§ Material provided:
*** Block opens ***
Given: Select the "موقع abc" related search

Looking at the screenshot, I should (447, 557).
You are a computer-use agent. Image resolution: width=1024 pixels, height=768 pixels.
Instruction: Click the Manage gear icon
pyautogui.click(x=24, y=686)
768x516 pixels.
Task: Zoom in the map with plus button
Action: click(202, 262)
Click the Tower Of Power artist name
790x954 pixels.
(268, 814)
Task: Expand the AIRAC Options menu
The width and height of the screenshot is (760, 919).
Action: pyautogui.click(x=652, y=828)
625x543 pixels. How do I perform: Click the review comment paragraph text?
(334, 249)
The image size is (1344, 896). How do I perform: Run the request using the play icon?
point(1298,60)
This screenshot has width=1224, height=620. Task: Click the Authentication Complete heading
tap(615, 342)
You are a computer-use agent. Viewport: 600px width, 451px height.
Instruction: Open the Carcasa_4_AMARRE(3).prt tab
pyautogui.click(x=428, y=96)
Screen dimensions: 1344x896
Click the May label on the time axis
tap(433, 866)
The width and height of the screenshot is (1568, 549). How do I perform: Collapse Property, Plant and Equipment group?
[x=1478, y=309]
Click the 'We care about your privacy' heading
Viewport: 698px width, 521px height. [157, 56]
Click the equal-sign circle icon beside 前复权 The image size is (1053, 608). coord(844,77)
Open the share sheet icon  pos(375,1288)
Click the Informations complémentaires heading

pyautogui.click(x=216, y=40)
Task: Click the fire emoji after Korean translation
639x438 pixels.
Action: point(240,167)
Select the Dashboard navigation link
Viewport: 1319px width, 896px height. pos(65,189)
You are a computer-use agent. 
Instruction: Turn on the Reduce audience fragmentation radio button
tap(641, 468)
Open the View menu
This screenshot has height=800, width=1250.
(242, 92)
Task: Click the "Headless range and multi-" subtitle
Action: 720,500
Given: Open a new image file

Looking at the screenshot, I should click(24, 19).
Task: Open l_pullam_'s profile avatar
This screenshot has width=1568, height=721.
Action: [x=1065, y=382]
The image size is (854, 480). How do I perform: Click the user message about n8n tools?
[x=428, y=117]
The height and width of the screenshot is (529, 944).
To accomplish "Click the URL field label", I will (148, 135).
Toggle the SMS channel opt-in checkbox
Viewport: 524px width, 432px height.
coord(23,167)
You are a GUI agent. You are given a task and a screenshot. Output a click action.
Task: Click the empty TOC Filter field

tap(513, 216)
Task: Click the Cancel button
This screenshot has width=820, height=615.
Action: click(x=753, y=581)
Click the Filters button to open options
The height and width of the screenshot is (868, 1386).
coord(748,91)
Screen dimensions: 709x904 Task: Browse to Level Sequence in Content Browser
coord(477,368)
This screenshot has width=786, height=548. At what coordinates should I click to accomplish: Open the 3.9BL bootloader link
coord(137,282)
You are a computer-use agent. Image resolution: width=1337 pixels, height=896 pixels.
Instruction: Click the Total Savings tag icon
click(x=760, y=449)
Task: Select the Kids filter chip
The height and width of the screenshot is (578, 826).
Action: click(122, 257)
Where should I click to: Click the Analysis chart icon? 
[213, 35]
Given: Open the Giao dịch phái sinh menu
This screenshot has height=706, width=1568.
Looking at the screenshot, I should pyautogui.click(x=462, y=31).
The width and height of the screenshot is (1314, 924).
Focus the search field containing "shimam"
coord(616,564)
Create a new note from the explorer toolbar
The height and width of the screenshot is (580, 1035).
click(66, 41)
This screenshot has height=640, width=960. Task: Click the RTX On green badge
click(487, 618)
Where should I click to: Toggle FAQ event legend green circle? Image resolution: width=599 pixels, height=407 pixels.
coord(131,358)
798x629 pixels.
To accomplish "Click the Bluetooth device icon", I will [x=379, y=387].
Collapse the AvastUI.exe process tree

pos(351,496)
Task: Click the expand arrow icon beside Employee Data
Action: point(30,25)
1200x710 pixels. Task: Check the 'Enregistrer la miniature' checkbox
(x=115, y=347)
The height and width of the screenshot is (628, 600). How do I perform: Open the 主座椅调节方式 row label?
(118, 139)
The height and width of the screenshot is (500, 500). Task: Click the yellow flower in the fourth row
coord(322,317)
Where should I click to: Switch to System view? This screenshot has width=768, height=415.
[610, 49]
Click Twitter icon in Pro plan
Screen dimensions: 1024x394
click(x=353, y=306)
*** Block closes ***
§ Task directions: Across the listing above, find all lines where the word "menu" is present and copy them.

§ Task response:
Task: Expand the AIRAC Options menu
Open the View menu
Given: Open the Giao dịch phái sinh menu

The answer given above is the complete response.